Dataset excerpts:
-------

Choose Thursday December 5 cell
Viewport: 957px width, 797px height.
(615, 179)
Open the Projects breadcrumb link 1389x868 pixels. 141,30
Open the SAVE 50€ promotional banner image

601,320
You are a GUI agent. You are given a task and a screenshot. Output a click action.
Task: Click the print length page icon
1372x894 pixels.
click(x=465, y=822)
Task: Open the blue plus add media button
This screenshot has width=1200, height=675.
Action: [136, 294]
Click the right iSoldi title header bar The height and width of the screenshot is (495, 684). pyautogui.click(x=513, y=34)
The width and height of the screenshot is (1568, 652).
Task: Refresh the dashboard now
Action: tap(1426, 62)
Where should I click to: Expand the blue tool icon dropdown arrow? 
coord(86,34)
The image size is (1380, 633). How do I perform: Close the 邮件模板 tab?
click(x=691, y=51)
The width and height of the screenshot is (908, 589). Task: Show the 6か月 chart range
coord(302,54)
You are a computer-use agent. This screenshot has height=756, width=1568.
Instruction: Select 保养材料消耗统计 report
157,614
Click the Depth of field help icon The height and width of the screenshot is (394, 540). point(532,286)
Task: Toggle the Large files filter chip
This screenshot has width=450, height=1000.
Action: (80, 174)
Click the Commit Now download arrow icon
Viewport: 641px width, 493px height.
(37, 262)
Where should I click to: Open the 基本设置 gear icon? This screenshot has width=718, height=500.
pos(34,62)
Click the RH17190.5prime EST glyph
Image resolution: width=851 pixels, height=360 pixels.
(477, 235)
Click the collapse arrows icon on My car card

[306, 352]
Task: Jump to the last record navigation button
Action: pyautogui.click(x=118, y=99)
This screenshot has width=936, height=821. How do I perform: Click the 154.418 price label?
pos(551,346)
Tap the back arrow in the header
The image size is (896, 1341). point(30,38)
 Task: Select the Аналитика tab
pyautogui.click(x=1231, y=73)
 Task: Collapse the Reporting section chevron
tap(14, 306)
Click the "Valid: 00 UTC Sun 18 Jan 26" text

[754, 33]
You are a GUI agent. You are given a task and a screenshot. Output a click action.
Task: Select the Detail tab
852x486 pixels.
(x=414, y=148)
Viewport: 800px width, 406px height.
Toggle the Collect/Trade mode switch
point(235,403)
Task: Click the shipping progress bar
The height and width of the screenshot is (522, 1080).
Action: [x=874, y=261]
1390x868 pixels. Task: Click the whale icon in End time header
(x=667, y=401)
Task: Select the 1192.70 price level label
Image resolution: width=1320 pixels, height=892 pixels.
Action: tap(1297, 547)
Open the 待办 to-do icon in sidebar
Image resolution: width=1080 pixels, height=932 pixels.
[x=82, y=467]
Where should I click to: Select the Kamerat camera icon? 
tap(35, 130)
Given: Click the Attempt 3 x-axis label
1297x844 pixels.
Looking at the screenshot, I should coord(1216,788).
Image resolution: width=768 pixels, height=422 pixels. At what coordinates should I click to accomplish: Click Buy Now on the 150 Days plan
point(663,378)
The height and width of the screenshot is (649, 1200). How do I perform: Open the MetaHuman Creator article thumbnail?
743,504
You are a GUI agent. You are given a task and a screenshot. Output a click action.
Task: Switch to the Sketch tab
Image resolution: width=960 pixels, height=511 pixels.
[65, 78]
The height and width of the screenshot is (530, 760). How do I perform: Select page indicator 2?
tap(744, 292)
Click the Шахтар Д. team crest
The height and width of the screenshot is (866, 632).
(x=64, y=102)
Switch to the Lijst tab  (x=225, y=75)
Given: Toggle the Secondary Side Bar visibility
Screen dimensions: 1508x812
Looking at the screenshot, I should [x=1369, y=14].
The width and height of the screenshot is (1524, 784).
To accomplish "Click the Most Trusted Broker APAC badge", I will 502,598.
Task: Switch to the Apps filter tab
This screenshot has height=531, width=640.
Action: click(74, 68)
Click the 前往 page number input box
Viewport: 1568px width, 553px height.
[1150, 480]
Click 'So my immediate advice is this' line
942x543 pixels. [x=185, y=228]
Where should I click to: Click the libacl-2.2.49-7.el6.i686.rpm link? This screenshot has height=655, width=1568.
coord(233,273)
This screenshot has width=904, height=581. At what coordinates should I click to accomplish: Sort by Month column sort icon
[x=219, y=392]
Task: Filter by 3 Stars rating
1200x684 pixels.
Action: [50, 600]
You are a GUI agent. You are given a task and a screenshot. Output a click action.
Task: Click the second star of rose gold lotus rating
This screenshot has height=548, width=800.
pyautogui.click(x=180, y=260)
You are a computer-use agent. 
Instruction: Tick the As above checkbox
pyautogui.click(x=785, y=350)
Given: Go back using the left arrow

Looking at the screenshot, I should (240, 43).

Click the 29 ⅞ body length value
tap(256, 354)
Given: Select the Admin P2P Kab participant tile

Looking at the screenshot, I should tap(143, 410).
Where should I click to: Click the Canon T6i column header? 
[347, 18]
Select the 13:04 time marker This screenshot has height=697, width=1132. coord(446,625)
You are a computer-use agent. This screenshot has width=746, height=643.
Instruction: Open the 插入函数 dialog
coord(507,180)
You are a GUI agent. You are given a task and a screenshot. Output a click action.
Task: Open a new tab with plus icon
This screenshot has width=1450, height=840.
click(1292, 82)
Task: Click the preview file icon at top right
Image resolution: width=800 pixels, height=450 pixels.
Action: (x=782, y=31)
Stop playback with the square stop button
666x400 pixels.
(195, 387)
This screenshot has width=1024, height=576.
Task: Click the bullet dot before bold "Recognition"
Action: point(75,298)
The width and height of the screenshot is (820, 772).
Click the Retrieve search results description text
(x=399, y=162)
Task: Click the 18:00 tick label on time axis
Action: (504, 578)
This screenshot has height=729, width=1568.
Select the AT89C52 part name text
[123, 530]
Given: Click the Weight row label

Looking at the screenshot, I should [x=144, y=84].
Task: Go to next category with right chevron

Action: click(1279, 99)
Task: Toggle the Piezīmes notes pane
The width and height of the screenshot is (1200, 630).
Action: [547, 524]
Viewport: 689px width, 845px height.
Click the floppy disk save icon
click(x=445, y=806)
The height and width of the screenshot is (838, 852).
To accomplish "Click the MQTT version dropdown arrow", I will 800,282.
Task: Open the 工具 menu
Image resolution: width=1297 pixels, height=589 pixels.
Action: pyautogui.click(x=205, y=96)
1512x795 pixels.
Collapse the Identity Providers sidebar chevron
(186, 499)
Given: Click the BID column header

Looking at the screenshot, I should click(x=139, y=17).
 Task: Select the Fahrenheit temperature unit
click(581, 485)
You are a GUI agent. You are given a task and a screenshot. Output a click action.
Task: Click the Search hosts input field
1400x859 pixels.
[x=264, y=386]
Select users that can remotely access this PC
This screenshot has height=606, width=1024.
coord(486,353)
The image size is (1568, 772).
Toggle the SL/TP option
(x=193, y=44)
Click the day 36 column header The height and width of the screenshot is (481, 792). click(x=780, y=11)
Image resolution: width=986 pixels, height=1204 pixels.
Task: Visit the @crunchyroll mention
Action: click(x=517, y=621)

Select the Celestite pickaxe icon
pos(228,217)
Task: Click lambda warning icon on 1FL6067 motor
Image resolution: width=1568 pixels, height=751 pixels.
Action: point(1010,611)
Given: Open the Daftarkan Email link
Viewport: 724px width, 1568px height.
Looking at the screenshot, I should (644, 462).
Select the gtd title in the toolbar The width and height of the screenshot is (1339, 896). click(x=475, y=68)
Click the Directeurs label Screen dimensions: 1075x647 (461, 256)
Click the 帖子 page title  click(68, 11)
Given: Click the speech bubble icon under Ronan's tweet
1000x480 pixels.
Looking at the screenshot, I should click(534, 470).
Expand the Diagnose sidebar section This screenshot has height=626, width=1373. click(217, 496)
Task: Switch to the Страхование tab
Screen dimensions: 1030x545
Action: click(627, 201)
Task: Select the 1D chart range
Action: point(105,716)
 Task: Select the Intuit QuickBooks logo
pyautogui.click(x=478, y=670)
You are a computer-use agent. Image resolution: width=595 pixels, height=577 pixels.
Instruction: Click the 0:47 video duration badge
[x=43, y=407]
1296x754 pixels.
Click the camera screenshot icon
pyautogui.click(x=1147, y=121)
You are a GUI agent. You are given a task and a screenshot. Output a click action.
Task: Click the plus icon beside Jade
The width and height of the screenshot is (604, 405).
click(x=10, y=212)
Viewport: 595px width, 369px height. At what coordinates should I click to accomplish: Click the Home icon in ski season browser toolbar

-------

- Your goal: Write down again, exactly as given, only the lines above that fall from the line with "Task: Click lambda" to the line with "Task: Switch to the Страхование tab", inclusive.

- Solved exercise:
Task: Click lambda warning icon on 1FL6067 motor
Image resolution: width=1568 pixels, height=751 pixels.
Action: point(1010,611)
Given: Open the Daftarkan Email link
Viewport: 724px width, 1568px height.
Looking at the screenshot, I should (644, 462).
Select the gtd title in the toolbar The width and height of the screenshot is (1339, 896). click(x=475, y=68)
Click the Directeurs label Screen dimensions: 1075x647 (461, 256)
Click the 帖子 page title  click(68, 11)
Given: Click the speech bubble icon under Ronan's tweet
1000x480 pixels.
Looking at the screenshot, I should click(534, 470).
Expand the Diagnose sidebar section This screenshot has height=626, width=1373. click(217, 496)
Task: Switch to the Страхование tab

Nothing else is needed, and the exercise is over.